1) Guarantors need to provide all personal details
Many people believe that a guarantor loan can only be achieved after the guarantors have provided all their information, including bank account details and financial records.
This is not true. There are very few lenders who make the guarantors bank details a definite requirement for the processing of the loan; these are large companies that have elaborate loan application processes. Most lenders, who are relatively smaller, and wish to fortify relationships with their clients, do not even ask for these many details, and tend to rely on the guarantor and their client.
2) Guarantor loans come with very high interest rates
A guarantor loan might have a relatively higher interest rate than usual but the rate may be only slightly greater. It is unfair to say that guarantor loans cost more than regular loans. This is because, while most regular loans cannot be availed with a bad credit history, it is possible to get a guarantor loan even with a poor credit score. Therefore, the higher interest rate will compensate for the low credit history. Yet, there are several companies that are willing to offer guarantor loans on the same interest rate as regular loans. Compare various loan interest rates from various lenders on sites like Quiddi Compare.
3) Guarantor loans are only applicable for small amounts
While many people believe that a guarantor loan is applicable when a small amount of money is needed, this has little truth to it. During the past few years, the maximum amount for this type of loan has increased, and continues rising. Of course, the maximum amount is not the same as what a regular loan has; yet, the amount is a considerable one. Guarantor loans have been applied for the buying of houses, cars of for the starting of a business, and it will be unfair to consider the greater limit of the loan as a minimal figure.

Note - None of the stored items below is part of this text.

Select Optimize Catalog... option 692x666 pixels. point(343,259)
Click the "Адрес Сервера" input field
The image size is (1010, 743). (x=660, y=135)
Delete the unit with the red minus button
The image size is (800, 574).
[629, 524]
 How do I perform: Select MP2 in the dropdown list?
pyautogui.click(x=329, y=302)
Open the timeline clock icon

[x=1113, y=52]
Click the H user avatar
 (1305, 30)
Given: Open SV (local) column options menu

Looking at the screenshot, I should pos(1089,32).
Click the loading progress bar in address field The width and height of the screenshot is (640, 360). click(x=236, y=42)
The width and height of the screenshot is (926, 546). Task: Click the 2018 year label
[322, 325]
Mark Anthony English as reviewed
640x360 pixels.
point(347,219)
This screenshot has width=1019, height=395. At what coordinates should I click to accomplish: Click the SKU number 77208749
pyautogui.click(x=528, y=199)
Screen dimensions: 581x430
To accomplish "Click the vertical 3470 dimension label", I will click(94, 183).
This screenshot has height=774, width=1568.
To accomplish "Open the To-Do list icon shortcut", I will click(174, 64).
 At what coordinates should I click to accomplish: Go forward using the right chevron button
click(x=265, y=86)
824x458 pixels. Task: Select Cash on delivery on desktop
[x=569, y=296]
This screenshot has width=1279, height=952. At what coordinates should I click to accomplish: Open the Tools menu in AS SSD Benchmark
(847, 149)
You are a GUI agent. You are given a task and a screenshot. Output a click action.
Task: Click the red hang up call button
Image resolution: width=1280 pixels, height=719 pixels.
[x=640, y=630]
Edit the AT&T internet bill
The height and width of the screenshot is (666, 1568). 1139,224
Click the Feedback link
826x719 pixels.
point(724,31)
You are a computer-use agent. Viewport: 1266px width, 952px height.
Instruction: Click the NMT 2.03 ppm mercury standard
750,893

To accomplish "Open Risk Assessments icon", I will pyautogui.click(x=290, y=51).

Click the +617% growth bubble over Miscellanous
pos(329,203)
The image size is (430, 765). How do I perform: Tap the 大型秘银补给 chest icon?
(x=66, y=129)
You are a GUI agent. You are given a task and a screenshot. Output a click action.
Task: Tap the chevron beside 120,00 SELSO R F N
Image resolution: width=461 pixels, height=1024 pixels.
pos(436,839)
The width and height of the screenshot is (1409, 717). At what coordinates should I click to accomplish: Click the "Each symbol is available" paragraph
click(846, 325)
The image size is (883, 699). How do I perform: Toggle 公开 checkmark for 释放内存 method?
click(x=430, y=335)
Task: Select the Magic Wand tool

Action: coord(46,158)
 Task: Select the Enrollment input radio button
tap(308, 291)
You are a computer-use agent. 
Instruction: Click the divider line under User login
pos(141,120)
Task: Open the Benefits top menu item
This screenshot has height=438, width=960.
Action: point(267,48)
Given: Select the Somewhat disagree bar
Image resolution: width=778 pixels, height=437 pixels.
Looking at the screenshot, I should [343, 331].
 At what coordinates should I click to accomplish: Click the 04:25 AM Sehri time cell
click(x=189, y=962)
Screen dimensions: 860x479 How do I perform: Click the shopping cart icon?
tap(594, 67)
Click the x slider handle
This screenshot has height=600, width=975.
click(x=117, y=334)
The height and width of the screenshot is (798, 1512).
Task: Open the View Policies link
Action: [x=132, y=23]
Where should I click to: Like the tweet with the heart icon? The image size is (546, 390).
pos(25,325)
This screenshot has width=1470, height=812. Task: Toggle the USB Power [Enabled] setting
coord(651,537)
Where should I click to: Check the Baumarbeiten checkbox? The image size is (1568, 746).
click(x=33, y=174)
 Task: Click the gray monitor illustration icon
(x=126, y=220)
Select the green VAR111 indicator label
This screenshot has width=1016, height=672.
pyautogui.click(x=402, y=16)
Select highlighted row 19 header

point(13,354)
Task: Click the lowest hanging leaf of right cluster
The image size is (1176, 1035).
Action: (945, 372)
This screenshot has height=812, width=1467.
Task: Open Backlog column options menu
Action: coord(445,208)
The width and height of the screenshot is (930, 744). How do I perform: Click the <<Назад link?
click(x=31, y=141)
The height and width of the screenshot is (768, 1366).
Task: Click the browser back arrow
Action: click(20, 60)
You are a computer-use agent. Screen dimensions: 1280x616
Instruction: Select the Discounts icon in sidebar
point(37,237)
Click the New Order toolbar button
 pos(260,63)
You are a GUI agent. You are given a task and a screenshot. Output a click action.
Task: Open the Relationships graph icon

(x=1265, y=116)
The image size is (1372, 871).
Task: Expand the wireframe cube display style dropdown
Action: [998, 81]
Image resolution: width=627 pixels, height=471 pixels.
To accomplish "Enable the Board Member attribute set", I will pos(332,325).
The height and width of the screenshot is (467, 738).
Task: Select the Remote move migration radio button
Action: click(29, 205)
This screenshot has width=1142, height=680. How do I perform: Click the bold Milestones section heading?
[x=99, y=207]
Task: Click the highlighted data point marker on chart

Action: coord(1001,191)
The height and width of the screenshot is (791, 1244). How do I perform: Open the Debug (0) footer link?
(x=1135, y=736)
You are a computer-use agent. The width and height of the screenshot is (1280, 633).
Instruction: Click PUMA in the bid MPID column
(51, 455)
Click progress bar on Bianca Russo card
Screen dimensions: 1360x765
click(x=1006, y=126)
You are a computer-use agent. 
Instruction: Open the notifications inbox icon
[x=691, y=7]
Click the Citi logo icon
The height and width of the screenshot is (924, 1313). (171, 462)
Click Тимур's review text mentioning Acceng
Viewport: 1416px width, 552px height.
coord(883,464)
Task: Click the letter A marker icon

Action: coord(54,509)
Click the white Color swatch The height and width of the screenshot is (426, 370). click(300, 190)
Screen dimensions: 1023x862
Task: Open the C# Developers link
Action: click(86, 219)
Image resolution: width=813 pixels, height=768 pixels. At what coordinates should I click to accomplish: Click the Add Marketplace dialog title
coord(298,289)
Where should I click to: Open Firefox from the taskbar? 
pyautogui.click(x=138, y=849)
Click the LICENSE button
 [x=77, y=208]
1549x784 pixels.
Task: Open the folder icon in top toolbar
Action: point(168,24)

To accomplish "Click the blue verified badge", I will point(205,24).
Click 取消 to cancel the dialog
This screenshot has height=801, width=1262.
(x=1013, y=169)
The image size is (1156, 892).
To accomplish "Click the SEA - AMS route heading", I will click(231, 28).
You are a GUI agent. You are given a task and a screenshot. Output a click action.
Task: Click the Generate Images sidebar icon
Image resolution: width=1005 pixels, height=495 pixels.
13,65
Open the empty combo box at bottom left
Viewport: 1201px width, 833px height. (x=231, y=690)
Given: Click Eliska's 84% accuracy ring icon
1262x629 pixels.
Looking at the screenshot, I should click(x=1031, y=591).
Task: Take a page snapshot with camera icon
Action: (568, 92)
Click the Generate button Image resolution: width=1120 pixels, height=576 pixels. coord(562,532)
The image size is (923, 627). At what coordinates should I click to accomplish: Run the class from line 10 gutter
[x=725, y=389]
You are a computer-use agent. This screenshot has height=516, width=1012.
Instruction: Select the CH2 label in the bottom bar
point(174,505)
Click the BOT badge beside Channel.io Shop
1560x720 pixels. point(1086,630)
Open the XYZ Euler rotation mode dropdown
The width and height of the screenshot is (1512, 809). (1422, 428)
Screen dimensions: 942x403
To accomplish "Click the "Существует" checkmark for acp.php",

4) Loans must be secured against the property of the guarantor
Another common misconception regarding a guarantor loan is that the loan has to be secured against the guarantor’s property. This is not true. Although there is a condition for loan approval which states that the guarantor must be a homeowner. Unlike what happens with secured loans, guarantor loans do not require any security against property. The reason for the condition is to ensure that the guarantors are able to make a monthly loan payment without it affecting their mortgage rates. This is why people, who own a house, and have a proven financial record or mortgage payments, are the ones who can qualify as a guarantor.